Three review authors independently extracted data from each of the studies included in this review and evaluated the risks of bias. We resolved disagreements by discussion and arbitration supported by a method expert as required. Our primary outcomes were participant-reported scar improvement and any adverse effects serious enough to cause participants to withdraw from the study.
We included 24 trials with 789 adult participants aged 18 years or older. Twenty trials enrolled men and women, three trials enrolled only women and one trial enrolled only men. We judged eight studies to be at low risk of bias for both sequence generation and allocation concealment. With regard to blinding we judged 17 studies to be at high risk of performance bias, because the participants and dermatologists were not blinded to the treatments administered or received; however, we judged all 24 trials to be at a low risk of detection bias for outcome assessment. We evaluated 14 comparisons of seven interventions and four combinations of interventions. Nine studies provided no usable data on our outcomes and did not contribute further to this review's results.
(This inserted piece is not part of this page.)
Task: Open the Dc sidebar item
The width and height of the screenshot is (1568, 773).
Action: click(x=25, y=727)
For our outcome 'Participant-reported scar improvement' in one study fractional laser was more effective in producing scar improvement than non-fractional non-ablative laser at week 24 (risk ratio (RR) 4.00, 95% confidence interval (CI) 1.25 to 12.84; n = 64; very low-quality evidence); fractional laser showed comparable scar improvement to fractional radiofrequency in one study at week eight (RR 0.78, 95% CI 0.36 to 1.68; n = 40; very low-quality evidence) and was comparable to combined chemical peeling with skin needling in a different study at week 48 (RR 1.00, 95% CI 0.60 to 1.67; n = 26; very low-quality evidence). In a further study chemical peeling showed comparable scar improvement to combined chemical peeling with skin needling at week 32 (RR 1.24, 95% CI 0.87 to 1.75; n = 20; very low-quality evidence). Chemical peeling in one study showed comparable scar improvement to skin needling at week four (RR 1.13, 95% CI 0.69 to 1.83; n = 27; very low-quality evidence). In another study, injectable fillers provided better scar improvement compared to placebo at week 24 (RR 1.84, 95% CI 1.31 to 2.59; n = 147 moderate-quality evidence).
For our outcome ‘Serious adverse effects’ in one study chemical peeling was not tolerable in 7/43 (16%) participants (RR 5.45, 95% CI 0.33 to 90.14; n = 58; very low-quality evidence).
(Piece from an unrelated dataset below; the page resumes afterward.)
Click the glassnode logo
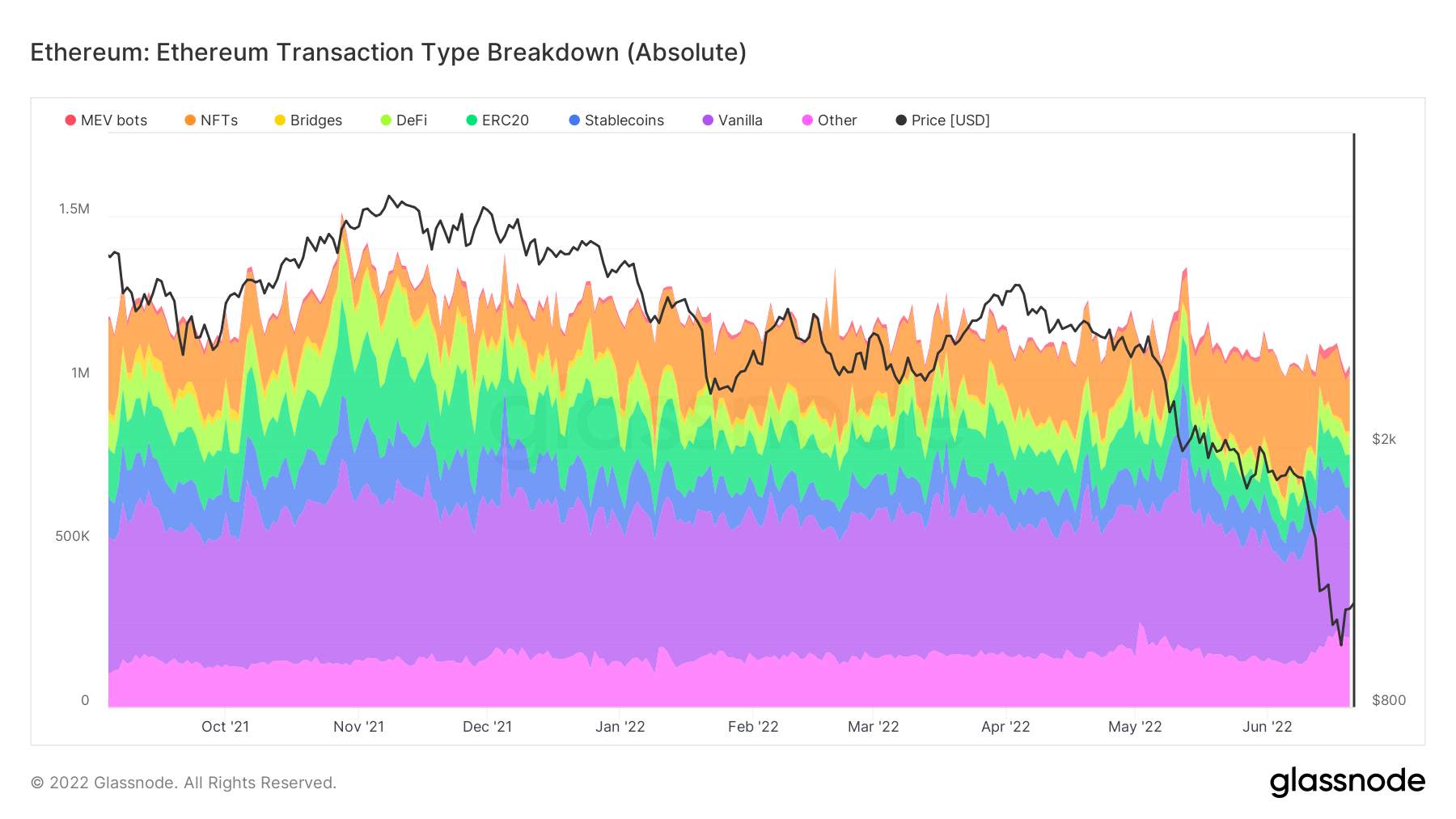1456x819 pixels. click(1347, 782)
For our secondary outcome ‘Participant-reported short-term adverse events’, all participants reported pain in the following studies: in one study comparing fractional laser to non-fractional non-ablative laser (RR 1.00, 95% CI 0.94 to 1.06; n = 64; very low-quality evidence); in another study comparing fractional laser to combined peeling plus needling (RR 1.00, 95% CI 0.86 to 1.16; n = 25; very low-quality evidence); in a study comparing chemical peeling plus needling to chemical peeling (RR 1.00, 95% CI 0.83 to 1.20; n = 20; very low-quality evidence); in a study comparing chemical peeling to skin needling (RR 1.00, 95% CI 0.87 to 1.15; n = 27; very low-quality evidence); and also in a study comparing injectable filler and placebo (RR 1.03, 95% CI 0.10 to 11.10; n = 147; low-quality evidence).
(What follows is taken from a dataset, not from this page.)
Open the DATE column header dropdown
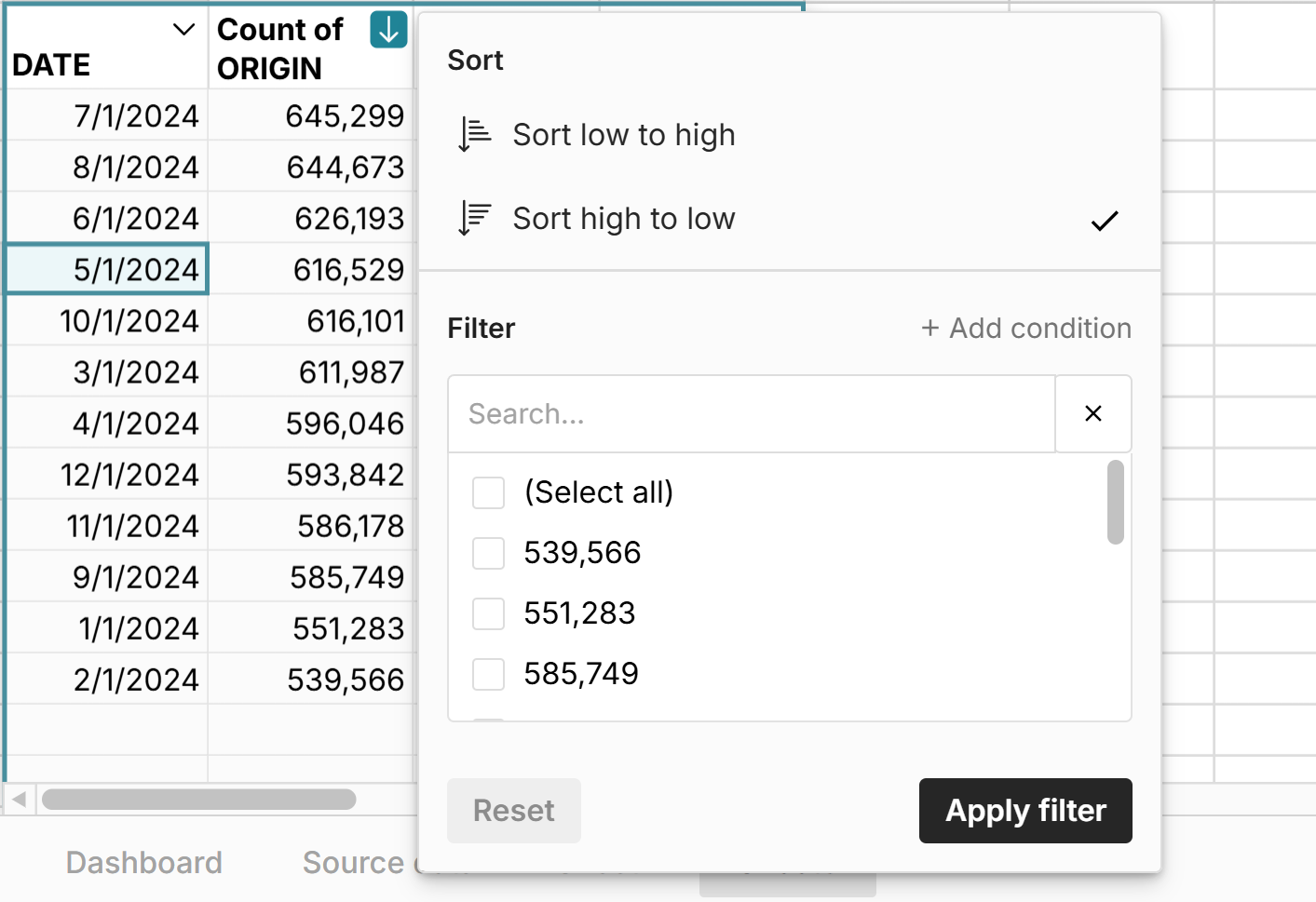Screen dimensions: 1316x902 tap(183, 30)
For our outcome ‘Investigator-assessed short-term adverse events’, fractional laser (6/32) was associated with a reduced risk of hyperpigmentation than non-fractional non-ablative laser (10/32) in one study (RR 0.60, 95% CI 0.25 to 1.45; n = 64; very low-quality evidence); chemical peeling was associated with increased risk of hyperpigmentation (6/12) compared to skin needling (0/15) in one study (RR 16.00, 95% CI 0.99 to 258.36; n = 27; low-quality evidence). There was no difference in the reported adverse events with injectable filler (17/97) compared to placebo (13/50) (RR 0.67, 95% CI 0.36 to 1.27; n = 147; low-quality evidence).